Great to see that your data loading pipeline seems to work.

I’m a bit skeptical about your forward implementation.
Currently you are reusing self.cnn.fc. The image tensor batch will use it once in x1 = self.cnn(image) and then again the concatenated tensor in x = self.cnn.fc(x).
Is this your workflow (it might make sense) or would you rather concatenate the penultimate resnet18 output of the image tensor with your additional data?

In the latter case, replace the last linear layer with self.cnn.fc = nn.Identity() and define the new classification block as self.fc = nn.Sequential(...).
If you are using this approach you won’t need to pad your additional feature tensor to an image size, and can just concatenate it in the feature dimension (dim1) as is already done in your code.

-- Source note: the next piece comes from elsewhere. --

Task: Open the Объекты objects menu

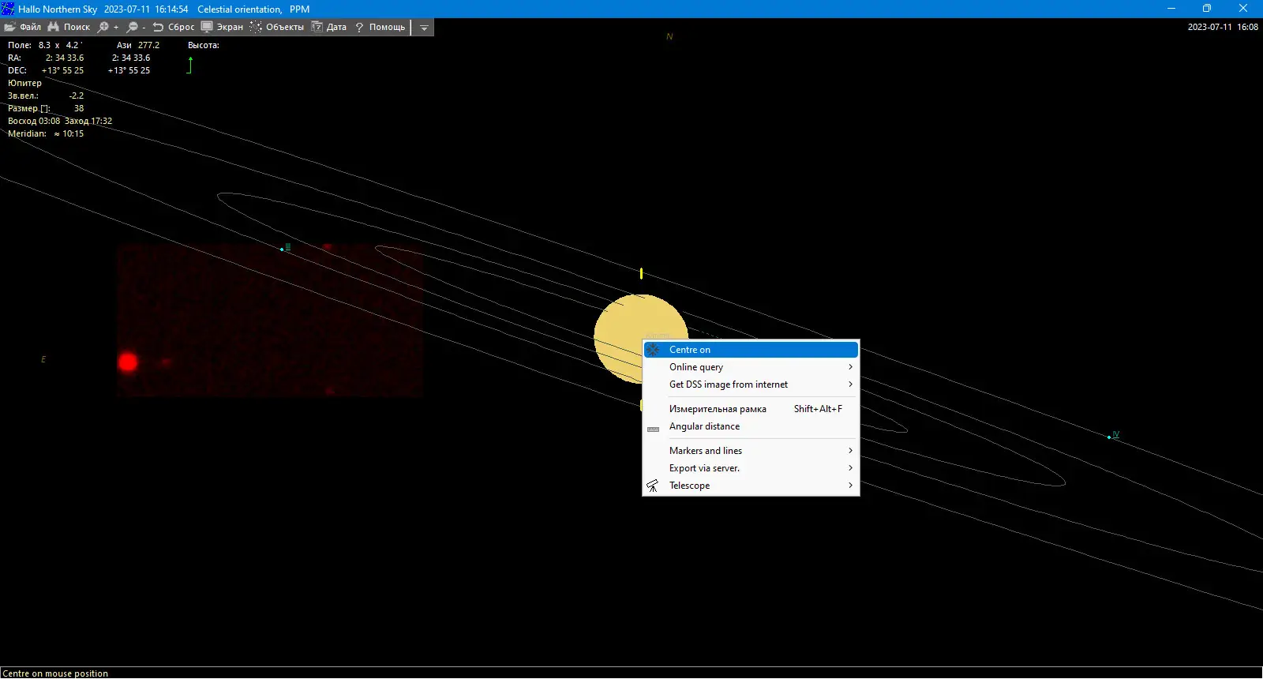Action: point(277,27)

Take care of the scaling of the additional features, as we’ve seen some issue with this approach in the past, when the value ranges are quite different.
E.g. if x1 has values in [0, 1], while x2 has values in [0, 100], the last block might just “focus” on the larger values and treat the smaller ones as noise.

Since you are now expecting three output tensors in your DataLoader, use:

for ii, (data1, data2, target) in enumerate(train_loader):

and feed both data tensors to the model via model(data1, data2).